For my birthday last year my dad got impressively high tech while giving the best old fashioned gift of reading. While they were at our house for dinner he kept asking if I’d checked my emails lately, and I finally asked why he cared. When I did check them, there were three emails from Amazon saying I had three new books gifted to my Kindle. Not only that, they were three books I actually wanted to read! “But how?” I spluttered, before realising that Dad and I are friends on Goodreads and he’d been perusing my wish list. Genius! He was so pleased with himself.
The first one I read was Wild, by Cheryl Strayed. In her mid-twenties Cheryl finds herself divorced and grieving her mother and decides the best way to deal with these things is to walk the Pacific Crest Trail. By herself. Without any kind of walking experience. In the days before internet research and forums existed, when you could actually find out what was what. As you do. This was one of those great books that was easy to read without being dumbed down. I looked forward to picking it up at the end of the day. The protagonist wasn’t too good to be true, but was perfectly likable and relateable. One of the best bits was the end, which I thought it was completely realistic and exactly how life often turns out after something life-changing – and that was refreshing. In my googling tonight I’ve also discovered Cheryl Strayed is Dear Sugar. Who knew?
The second one I read was Middlesex, by Jeffrey Eugenides, because my wish list is about a decade out of date. This seems to be a polarising kind of book. I didn’t hate it, I’d come close to saying I loved it, but I found it very difficult to read. It was dense, and long-winded. I was mostly interested in the protagonist’s childhood and coming of age, rather than the incestual origins of a chromosomal disorder, which actually took a good half of the book. I could see the genius, and appreciate the genius, I just didn’t look forward to picking it up in the same way I did with Wild, although I always enjoyed it once I did. I am still looking forward to read Eugenides’ The Marriage Plot though, which is in my 2013 reading pile.
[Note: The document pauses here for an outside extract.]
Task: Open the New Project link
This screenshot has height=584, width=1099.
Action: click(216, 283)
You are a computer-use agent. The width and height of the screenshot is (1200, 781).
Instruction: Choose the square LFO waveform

The third one was The Art of Fielding, by Chad Harbach. I loved it. I don’t know anything about baseball, and while I probably would have gotten more out of the baseball scenes if I did, I got plenty from the book generally. It was written like it was from the 1950s, but it wasn’t – for some reason I found this really interesting and I kept being surprised when Facebook or mobile phones were mentioned. It was set on a university campus, and there is something about spending time in quadrangles, in pubs, with cerebral types, that appeals to me somehow. The characters were interesting. The musings on sport and greatness were interesting. Highly recommended.